_To be done_: Rewrite the lines starting at "Viewport: 660px width, 488px height." and ending at "(x=561, y=146)" as a Markdown table with the columns No. and Line. Give each line its own numbered row and omit any blank lines.

_Rows_:
--
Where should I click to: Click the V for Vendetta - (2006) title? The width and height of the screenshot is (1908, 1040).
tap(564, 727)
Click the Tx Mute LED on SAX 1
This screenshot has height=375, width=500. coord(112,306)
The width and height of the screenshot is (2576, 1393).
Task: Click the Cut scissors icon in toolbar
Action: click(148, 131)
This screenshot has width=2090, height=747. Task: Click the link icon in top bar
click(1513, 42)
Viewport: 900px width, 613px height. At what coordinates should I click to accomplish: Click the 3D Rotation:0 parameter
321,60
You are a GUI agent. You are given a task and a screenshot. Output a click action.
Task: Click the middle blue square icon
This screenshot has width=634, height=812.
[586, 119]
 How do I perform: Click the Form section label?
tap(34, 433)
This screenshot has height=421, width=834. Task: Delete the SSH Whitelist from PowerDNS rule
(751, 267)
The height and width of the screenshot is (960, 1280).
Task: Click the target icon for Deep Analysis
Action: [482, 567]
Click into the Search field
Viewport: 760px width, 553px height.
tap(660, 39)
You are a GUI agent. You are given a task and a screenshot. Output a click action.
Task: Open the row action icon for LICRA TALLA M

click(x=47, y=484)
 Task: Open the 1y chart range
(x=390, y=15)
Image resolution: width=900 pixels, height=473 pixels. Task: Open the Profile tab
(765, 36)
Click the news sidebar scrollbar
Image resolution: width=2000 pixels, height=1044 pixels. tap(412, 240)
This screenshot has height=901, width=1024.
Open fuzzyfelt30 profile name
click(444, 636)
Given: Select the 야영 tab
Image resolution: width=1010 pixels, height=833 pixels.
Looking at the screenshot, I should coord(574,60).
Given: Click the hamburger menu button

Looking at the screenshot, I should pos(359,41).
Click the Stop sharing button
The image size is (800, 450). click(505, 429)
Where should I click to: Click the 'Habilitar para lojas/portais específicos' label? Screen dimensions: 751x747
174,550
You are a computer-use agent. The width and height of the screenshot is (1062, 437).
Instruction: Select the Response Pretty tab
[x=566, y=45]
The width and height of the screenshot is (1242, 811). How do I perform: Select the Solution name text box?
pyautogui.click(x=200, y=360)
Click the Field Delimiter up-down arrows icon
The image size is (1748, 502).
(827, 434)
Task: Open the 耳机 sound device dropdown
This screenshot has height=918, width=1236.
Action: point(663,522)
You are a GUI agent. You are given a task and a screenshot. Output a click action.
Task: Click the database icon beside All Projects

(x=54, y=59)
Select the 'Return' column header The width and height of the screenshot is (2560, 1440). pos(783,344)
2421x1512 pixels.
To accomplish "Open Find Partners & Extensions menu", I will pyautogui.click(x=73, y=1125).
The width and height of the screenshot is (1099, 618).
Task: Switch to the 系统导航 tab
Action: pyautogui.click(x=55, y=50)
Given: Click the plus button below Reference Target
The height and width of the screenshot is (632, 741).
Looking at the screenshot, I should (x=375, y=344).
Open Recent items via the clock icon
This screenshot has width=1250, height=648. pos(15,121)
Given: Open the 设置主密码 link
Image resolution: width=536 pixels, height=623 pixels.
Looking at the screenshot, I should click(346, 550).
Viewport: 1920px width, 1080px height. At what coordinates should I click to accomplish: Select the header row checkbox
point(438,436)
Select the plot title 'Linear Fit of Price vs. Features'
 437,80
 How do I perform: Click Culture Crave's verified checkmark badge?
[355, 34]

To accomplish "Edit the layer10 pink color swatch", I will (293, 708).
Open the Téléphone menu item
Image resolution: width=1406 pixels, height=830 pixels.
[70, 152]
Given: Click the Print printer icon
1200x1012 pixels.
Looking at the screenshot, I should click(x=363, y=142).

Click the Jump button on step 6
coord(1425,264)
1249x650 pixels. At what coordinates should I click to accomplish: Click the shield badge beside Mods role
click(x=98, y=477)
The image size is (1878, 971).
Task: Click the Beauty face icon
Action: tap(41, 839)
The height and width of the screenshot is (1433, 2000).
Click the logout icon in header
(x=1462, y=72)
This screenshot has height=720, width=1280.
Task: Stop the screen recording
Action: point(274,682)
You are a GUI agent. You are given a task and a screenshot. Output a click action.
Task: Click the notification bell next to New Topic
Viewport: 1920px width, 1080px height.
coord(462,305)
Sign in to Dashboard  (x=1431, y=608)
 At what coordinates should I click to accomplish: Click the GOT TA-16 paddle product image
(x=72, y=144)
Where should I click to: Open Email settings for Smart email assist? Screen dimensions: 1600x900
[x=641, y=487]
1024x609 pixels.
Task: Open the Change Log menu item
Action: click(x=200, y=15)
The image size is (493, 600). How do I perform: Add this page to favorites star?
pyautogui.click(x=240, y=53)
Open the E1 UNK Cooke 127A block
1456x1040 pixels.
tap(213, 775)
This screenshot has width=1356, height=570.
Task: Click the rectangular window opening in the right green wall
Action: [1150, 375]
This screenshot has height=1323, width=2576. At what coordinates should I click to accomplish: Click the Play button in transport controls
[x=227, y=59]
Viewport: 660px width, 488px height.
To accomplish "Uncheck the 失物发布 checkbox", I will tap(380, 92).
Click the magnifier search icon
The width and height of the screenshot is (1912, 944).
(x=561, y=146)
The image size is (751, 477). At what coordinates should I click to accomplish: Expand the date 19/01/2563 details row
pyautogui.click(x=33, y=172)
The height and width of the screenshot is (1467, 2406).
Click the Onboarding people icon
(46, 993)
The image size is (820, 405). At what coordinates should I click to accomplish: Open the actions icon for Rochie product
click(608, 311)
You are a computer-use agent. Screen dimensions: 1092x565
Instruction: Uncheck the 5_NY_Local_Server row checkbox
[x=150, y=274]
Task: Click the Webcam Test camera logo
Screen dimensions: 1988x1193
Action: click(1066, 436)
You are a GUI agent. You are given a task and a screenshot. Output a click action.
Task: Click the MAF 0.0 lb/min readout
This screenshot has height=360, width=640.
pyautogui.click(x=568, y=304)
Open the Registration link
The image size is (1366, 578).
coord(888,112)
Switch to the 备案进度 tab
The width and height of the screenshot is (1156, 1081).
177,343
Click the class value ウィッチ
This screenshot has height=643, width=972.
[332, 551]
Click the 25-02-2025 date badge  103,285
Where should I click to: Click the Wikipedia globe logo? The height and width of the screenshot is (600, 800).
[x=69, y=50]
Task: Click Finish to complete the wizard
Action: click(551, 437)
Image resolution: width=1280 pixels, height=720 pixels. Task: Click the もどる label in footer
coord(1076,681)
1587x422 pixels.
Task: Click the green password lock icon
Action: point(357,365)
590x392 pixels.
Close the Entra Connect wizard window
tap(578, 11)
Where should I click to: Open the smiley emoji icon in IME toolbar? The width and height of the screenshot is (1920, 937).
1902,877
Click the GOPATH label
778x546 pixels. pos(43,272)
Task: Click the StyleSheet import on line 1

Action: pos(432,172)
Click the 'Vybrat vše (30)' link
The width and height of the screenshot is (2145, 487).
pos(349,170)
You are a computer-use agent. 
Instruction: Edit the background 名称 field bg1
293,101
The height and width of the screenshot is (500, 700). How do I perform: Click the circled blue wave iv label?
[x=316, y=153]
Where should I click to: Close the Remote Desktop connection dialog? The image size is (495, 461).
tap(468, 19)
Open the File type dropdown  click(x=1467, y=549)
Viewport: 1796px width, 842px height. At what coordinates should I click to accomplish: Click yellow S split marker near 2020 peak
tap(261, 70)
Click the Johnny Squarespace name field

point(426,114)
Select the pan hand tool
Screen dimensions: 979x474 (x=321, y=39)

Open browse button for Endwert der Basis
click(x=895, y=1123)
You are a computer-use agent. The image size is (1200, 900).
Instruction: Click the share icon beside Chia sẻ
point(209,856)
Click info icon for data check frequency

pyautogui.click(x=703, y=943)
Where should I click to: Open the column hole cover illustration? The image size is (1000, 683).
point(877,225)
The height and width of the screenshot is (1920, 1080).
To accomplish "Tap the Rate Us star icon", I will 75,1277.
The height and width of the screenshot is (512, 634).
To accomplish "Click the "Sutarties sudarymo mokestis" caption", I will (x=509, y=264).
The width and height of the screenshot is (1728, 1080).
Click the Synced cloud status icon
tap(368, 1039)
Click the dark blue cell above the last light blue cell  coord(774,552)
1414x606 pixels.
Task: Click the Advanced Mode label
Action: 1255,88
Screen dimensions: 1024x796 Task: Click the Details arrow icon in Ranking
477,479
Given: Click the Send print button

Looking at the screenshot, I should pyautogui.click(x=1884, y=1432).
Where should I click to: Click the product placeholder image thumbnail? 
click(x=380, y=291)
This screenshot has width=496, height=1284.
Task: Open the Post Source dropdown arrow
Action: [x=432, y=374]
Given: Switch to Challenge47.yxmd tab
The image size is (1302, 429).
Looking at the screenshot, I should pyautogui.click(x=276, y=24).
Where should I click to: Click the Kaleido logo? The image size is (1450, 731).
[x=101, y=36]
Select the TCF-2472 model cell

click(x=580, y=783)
--
_Answer for this exercise_:
| No. | Line |
|---|---|
| 1 | Viewport: 660px width, 488px height. |
| 2 | To accomplish "Uncheck the 失物发布 checkbox", I will tap(380, 92). |
| 3 | Click the magnifier search icon |
| 4 | The width and height of the screenshot is (1912, 944). |
| 5 | (x=561, y=146) |